(Dataset excerpt)
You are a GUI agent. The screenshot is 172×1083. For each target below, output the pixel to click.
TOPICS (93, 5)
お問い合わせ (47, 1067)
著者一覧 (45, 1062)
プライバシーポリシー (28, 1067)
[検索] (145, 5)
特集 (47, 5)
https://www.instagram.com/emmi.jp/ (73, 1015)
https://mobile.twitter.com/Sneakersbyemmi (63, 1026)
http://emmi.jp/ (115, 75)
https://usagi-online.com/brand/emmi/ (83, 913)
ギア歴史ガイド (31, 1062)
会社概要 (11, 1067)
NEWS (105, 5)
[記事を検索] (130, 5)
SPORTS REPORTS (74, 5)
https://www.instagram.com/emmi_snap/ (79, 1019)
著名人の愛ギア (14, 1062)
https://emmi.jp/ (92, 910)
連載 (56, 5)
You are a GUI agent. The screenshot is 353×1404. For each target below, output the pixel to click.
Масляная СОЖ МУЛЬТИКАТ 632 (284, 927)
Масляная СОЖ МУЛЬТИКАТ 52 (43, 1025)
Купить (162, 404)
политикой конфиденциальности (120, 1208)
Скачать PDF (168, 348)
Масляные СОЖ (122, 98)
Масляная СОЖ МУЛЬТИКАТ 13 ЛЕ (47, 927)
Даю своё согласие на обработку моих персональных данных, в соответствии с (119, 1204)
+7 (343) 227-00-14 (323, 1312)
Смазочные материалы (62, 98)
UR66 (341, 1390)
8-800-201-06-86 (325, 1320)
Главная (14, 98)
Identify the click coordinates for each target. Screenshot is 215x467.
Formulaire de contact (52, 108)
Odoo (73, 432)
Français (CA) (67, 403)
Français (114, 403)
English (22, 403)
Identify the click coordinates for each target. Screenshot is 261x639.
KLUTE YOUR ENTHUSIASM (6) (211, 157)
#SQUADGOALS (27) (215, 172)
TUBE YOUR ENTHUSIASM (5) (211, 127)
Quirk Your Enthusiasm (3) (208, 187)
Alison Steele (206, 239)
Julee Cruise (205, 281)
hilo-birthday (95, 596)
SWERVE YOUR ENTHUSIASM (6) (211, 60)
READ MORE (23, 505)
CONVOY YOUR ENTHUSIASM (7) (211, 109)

• **GOAL**
Starting at the line that contains "Français (CA) (67, 403)" and continuing through the final line of the dataset excerpt, reproduce every line, requests included. Multiply each answer coordinate by 1.55 and round it to a whole number, with halves rounded up. Leave the requests unchanged.

• **WRITTEN RESPONSE**
Français (CA) (104, 625)
Français (177, 625)
English (34, 625)
Identify the click coordinates for each target. Screenshot is 261x639.
KLUTE YOUR ENTHUSIASM (6) (327, 243)
#SQUADGOALS (27) (333, 267)
TUBE YOUR ENTHUSIASM (5) (327, 197)
Quirk Your Enthusiasm (3) (322, 290)
Alison Steele (319, 370)
Julee Cruise (318, 436)
hilo-birthday (147, 924)
SWERVE YOUR ENTHUSIASM (6) (327, 93)
READ MORE (36, 783)
CONVOY YOUR ENTHUSIASM (7) (327, 169)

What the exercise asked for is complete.